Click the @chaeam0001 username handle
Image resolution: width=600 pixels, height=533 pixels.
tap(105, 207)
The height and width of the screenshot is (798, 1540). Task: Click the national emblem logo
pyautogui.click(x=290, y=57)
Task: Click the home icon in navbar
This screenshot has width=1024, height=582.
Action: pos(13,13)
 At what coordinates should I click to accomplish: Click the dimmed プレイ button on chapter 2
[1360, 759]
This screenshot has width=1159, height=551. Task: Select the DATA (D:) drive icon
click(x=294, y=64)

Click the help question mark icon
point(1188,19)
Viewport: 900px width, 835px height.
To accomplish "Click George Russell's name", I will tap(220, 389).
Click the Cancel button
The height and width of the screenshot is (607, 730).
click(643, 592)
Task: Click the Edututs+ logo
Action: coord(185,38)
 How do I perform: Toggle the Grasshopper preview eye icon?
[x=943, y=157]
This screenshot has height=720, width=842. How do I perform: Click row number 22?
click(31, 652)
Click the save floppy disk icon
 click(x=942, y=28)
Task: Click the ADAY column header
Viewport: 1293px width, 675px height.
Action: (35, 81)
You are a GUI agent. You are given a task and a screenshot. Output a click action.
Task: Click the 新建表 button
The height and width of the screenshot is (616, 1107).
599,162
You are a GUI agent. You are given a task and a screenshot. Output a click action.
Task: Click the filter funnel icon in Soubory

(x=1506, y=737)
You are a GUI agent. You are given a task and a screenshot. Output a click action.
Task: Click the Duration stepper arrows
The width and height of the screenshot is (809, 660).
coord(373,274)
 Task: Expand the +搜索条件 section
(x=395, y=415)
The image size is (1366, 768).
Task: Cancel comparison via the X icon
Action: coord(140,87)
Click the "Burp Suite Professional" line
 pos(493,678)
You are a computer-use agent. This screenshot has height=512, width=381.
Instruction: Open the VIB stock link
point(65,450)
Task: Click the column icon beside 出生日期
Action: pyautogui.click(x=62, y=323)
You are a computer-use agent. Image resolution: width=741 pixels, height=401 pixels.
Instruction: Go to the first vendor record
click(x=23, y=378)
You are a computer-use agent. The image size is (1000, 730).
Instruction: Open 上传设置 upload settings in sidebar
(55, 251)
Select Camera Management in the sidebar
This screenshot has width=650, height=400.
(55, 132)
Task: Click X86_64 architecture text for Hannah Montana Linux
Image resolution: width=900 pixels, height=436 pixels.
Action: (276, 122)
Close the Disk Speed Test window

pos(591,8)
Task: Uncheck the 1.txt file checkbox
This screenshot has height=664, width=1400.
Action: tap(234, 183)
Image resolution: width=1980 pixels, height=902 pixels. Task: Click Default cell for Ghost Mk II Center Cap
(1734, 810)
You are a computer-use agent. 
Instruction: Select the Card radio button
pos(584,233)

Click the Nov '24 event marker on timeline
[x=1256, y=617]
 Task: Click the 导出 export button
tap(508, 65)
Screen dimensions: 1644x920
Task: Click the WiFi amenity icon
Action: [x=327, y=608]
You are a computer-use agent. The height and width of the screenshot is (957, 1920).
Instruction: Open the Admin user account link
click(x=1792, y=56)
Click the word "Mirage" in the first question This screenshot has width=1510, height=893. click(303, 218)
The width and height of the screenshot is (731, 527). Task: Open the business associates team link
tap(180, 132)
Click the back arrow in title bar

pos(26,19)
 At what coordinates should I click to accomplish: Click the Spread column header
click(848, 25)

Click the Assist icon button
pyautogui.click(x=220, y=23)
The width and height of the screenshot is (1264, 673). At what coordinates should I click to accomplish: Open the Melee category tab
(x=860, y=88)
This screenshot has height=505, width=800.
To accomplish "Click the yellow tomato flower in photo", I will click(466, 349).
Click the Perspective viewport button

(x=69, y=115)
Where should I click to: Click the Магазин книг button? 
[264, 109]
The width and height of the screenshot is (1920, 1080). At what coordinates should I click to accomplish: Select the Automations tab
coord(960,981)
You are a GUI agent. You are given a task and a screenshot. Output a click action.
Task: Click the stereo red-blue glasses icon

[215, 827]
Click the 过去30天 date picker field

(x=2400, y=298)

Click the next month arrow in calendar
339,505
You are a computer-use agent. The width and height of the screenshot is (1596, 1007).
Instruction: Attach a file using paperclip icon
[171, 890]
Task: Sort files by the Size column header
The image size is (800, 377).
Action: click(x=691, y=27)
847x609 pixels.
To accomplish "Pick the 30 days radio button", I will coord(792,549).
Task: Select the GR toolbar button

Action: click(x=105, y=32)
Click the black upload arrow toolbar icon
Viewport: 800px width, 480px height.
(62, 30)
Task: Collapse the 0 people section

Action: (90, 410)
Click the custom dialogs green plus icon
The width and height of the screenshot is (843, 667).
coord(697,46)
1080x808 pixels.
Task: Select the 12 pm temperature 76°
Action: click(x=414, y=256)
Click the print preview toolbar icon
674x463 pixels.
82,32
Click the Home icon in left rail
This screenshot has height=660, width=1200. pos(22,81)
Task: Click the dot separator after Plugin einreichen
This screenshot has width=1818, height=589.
§ §
Task description: Each line from the one with "You are a computer-use agent. The width" through the end of the entries above must be set down exactly, both end lines included, and no other line may appear.

Output of the task:
You are a computer-use agent. The width and height of the screenshot is (1596, 1007).
Instruction: Attach a file using paperclip icon
[171, 890]
Task: Sort files by the Size column header
The image size is (800, 377).
Action: click(x=691, y=27)
847x609 pixels.
To accomplish "Pick the 30 days radio button", I will coord(792,549).
Task: Select the GR toolbar button

Action: click(x=105, y=32)
Click the black upload arrow toolbar icon
Viewport: 800px width, 480px height.
(62, 30)
Task: Collapse the 0 people section

Action: (90, 410)
Click the custom dialogs green plus icon
The width and height of the screenshot is (843, 667).
coord(697,46)
1080x808 pixels.
Task: Select the 12 pm temperature 76°
Action: click(x=414, y=256)
Click the print preview toolbar icon
674x463 pixels.
82,32
Click the Home icon in left rail
This screenshot has height=660, width=1200. pos(22,81)
Task: Click the dot separator after Plugin einreichen
This screenshot has width=1818, height=589.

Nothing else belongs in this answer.